WHAT THE TASK ASKS: The full listing, from first line to last, should be set down again exactly.

SUPPLIED DATA:

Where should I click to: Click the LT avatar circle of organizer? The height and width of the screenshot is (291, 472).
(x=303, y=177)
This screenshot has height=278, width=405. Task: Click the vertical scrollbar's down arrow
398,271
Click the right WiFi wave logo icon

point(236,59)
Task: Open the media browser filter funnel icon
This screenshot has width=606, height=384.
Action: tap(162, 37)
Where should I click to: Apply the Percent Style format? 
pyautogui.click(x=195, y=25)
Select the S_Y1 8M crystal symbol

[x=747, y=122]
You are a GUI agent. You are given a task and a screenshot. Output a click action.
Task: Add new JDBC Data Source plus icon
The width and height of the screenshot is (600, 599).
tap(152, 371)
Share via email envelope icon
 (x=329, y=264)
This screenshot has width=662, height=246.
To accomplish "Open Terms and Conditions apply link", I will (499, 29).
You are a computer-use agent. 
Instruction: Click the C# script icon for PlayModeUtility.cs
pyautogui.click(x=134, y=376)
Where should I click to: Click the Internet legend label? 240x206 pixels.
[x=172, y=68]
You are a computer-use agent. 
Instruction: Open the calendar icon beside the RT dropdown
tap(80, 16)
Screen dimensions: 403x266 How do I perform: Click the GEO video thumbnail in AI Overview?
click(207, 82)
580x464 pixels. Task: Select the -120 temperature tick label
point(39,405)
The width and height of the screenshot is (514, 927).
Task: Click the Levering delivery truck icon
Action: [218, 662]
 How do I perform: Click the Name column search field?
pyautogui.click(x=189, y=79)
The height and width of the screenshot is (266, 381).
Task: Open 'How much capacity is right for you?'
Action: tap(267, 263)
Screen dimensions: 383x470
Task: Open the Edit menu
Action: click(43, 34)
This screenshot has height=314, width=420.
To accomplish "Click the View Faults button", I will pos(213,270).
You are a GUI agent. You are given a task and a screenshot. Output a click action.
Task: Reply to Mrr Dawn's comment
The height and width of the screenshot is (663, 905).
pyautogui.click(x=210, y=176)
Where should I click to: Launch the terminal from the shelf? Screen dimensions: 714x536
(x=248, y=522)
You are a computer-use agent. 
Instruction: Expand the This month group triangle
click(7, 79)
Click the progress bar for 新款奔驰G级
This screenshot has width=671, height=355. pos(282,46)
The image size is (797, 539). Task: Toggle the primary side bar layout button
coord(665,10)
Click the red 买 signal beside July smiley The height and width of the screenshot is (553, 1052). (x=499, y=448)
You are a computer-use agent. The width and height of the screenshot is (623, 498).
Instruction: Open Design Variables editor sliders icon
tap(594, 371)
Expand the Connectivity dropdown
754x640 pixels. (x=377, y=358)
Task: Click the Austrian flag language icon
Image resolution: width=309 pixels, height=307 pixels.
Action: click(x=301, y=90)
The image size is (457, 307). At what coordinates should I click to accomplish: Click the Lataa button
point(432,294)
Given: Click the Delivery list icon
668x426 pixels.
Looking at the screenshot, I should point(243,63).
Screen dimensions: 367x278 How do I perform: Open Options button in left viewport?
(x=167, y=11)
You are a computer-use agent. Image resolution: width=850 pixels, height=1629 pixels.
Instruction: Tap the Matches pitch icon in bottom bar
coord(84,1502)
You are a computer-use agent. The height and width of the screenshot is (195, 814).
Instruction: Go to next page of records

EXERCISE ANSWER:
Where should I click to: Click the LT avatar circle of organizer? The height and width of the screenshot is (291, 472).
(x=303, y=177)
This screenshot has height=278, width=405. Task: Click the vertical scrollbar's down arrow
398,271
Click the right WiFi wave logo icon

point(236,59)
Task: Open the media browser filter funnel icon
This screenshot has width=606, height=384.
Action: tap(162, 37)
Where should I click to: Apply the Percent Style format? 
pyautogui.click(x=195, y=25)
Select the S_Y1 8M crystal symbol

[x=747, y=122]
You are a GUI agent. You are given a task and a screenshot. Output a click action.
Task: Add new JDBC Data Source plus icon
The width and height of the screenshot is (600, 599).
tap(152, 371)
Share via email envelope icon
 (x=329, y=264)
This screenshot has width=662, height=246.
To accomplish "Open Terms and Conditions apply link", I will (499, 29).
You are a computer-use agent. 
Instruction: Click the C# script icon for PlayModeUtility.cs
pyautogui.click(x=134, y=376)
Where should I click to: Click the Internet legend label? 240x206 pixels.
[x=172, y=68]
You are a computer-use agent. 
Instruction: Open the calendar icon beside the RT dropdown
tap(80, 16)
Screen dimensions: 403x266 How do I perform: Click the GEO video thumbnail in AI Overview?
click(207, 82)
580x464 pixels. Task: Select the -120 temperature tick label
point(39,405)
The width and height of the screenshot is (514, 927).
Task: Click the Levering delivery truck icon
Action: [218, 662]
 How do I perform: Click the Name column search field?
pyautogui.click(x=189, y=79)
The height and width of the screenshot is (266, 381).
Task: Open 'How much capacity is right for you?'
Action: tap(267, 263)
Screen dimensions: 383x470
Task: Open the Edit menu
Action: click(43, 34)
This screenshot has height=314, width=420.
To accomplish "Click the View Faults button", I will pos(213,270).
You are a GUI agent. You are given a task and a screenshot. Output a click action.
Task: Reply to Mrr Dawn's comment
The height and width of the screenshot is (663, 905).
pyautogui.click(x=210, y=176)
Where should I click to: Launch the terminal from the shelf? Screen dimensions: 714x536
(x=248, y=522)
You are a computer-use agent. 
Instruction: Expand the This month group triangle
click(7, 79)
Click the progress bar for 新款奔驰G级
This screenshot has width=671, height=355. pos(282,46)
The image size is (797, 539). Task: Toggle the primary side bar layout button
coord(665,10)
Click the red 买 signal beside July smiley The height and width of the screenshot is (553, 1052). (x=499, y=448)
You are a computer-use agent. The width and height of the screenshot is (623, 498).
Instruction: Open Design Variables editor sliders icon
tap(594, 371)
Expand the Connectivity dropdown
754x640 pixels. (x=377, y=358)
Task: Click the Austrian flag language icon
Image resolution: width=309 pixels, height=307 pixels.
Action: click(x=301, y=90)
The image size is (457, 307). At what coordinates should I click to accomplish: Click the Lataa button
point(432,294)
Given: Click the Delivery list icon
668x426 pixels.
Looking at the screenshot, I should point(243,63).
Screen dimensions: 367x278 How do I perform: Open Options button in left viewport?
(x=167, y=11)
You are a computer-use agent. Image resolution: width=850 pixels, height=1629 pixels.
Instruction: Tap the Matches pitch icon in bottom bar
coord(84,1502)
You are a computer-use agent. The height and width of the screenshot is (195, 814).
Instruction: Go to next page of records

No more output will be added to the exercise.